Material supplied section start

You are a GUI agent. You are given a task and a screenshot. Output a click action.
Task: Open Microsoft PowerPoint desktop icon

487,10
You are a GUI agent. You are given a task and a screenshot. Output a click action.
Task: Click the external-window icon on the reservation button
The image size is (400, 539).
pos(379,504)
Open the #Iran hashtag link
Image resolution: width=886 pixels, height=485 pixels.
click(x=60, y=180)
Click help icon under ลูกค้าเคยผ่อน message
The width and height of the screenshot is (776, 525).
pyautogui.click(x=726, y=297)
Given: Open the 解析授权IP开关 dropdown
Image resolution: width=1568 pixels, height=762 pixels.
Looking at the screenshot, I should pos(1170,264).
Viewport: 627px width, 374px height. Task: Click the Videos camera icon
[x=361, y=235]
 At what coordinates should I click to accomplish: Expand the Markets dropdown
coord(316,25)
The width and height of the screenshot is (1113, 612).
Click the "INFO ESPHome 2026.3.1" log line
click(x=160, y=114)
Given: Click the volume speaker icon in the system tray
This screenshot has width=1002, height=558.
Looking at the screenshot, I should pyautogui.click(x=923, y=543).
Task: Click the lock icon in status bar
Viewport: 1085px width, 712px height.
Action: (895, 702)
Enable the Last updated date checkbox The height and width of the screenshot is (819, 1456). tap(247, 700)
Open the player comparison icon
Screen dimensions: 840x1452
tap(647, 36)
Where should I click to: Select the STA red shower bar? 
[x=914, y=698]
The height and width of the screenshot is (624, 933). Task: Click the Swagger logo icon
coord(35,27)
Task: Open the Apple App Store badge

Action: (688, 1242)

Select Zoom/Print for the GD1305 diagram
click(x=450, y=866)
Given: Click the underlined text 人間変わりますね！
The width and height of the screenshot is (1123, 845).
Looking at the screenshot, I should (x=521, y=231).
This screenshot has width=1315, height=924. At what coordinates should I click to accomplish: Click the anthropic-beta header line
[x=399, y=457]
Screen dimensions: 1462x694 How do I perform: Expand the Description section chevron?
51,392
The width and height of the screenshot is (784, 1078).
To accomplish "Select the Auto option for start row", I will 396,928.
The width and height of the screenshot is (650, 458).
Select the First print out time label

Material supplied section end

In the records above, retype exactly the lines from the one with "Task: Click the lock icon in status bar" through the last one.

Task: Click the lock icon in status bar
Viewport: 1085px width, 712px height.
Action: (895, 702)
Enable the Last updated date checkbox The height and width of the screenshot is (819, 1456). tap(247, 700)
Open the player comparison icon
Screen dimensions: 840x1452
tap(647, 36)
Where should I click to: Select the STA red shower bar? 
[x=914, y=698]
The height and width of the screenshot is (624, 933). Task: Click the Swagger logo icon
coord(35,27)
Task: Open the Apple App Store badge

Action: (688, 1242)

Select Zoom/Print for the GD1305 diagram
click(x=450, y=866)
Given: Click the underlined text 人間変わりますね！
The width and height of the screenshot is (1123, 845).
Looking at the screenshot, I should (x=521, y=231).
This screenshot has width=1315, height=924. At what coordinates should I click to accomplish: Click the anthropic-beta header line
[x=399, y=457]
Screen dimensions: 1462x694 How do I perform: Expand the Description section chevron?
51,392
The width and height of the screenshot is (784, 1078).
To accomplish "Select the Auto option for start row", I will 396,928.
The width and height of the screenshot is (650, 458).
Select the First print out time label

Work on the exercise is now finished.